> **Apply what you read**:
a) List every hockey player named in the passage about Doughty's free agency.
b) Continue the passage about Doughty's free agency from the point where it stops.

> **Supplied passage**:
--------------------
The only other defender in the NHL that could rival the hefty asking price that Doughty warrants is Ottawa Senators superstar Erik Karlsson. Like Doughty, Karlsson will be entering free agency following the 2018-19 season and can begin extension talks with the Sens this summer. However, the likelihood that he remains with his incumbent club is very much an unknown. Regardless, he and Doughty will assuredly be using one another as benchmarks when the time comes to negotiate.
Other Realistic Suitors
While all 30 other NHL teams would likely do nefarious things to coerce Doughty to sign long-term with their club, there is likely only one that might cause him to flee the west coast. He has embraced all of the fantastic things associated with living in Los Angeles and would need to be blown away to rid himself of his current utopian situation.
Toronto Maple Leafs
The inevitable connection. Doughty grew up in nearby London, Ontario and still owns a home in the area. The Maple Leafs are currently infested with young stars such as Auston Matthews, Mitch Marner and William Nylander, and could use a franchise defenseman to propel them into another stratosphere. With that in mind, during the NHL’s All-Star Game in February, Doughty was recruited by Matthews to unite forces and come to The Six next summer.
Although Doughty is a mega-superstar with the Kings, he does still retain some semblance of privacy in Los Angeles. Conversely, if he were to move to Toronto, widely regarded as the mecca of hockey, the microscope lens would be exponentially magnified. Suffice it to say, Doughty is well aware of the potential impact if he were to become a Leaf:
Unfinished Business in L.A.
Doughty being taken by the Kings with the second overall selection of the 2008 NHL draft was serendipitous for both sides. Although he was a New Jersey Devils fan growing up (weird, right?), his favorite player was Kings legend, Wayne Gretzky. His boyish appeal, killer flow and overall easy going nature make him a perfect fit for California. He has been instrumental in putting the Kings back on the NHL map and is confident that they will stay there.
--------------------
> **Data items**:
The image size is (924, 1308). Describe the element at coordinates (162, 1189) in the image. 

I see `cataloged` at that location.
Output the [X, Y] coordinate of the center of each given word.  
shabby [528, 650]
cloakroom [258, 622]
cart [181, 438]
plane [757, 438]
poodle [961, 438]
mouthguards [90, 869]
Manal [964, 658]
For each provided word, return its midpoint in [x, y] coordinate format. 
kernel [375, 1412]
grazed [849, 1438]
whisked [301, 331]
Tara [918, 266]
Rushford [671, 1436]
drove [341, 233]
--------------------
> **Outputs in order**:
a) Doughty, Erik Karlsson, Auston Matthews, Mitch Marner, William Nylander, Wayne Gretzky

b)
Believes in Blake
When probed by L.A. Kings Insider about what the team’s direction might be, Doughty spoke highly of Blake and the Kings’ brain trust:
“They want to transform this team into their winning ways again. Whether or not they do a lot in the off-season, I don’t know, but like I said before, we have these young guys coming up that I think are going to make a difference, and I think that shows me how much potential we have in the future, and I’m good with it and I’m happy to hopefully re-sign here.”
Gunning for Blake
Not only does Doughty believe in Blake, he is narrowing in on overthrowing the Hall-of-Famer as the franchise’s best defender. Sure, this is a subjective determination, but Doughty wants to start his case by surpassing Blake’s goals record, and he’s not far off.
In early February, Doughty registered the 100th goal of his career, and leapfrogged Steve Duchesne for second on the team’s all-time list for defensemen. “It was a pretty big milestone,” Doughty told the Daily News. “Obviously, it’s something I guess I’ve never really thought of before until it kind of came up. It was never one of my goals to score 100 goals in the league; I never really thought of that.”
Doughty currently has 102 goals and next in line is Blake’s total of 161. Let’s hope that he makes a mockery of the record and forever remains a King.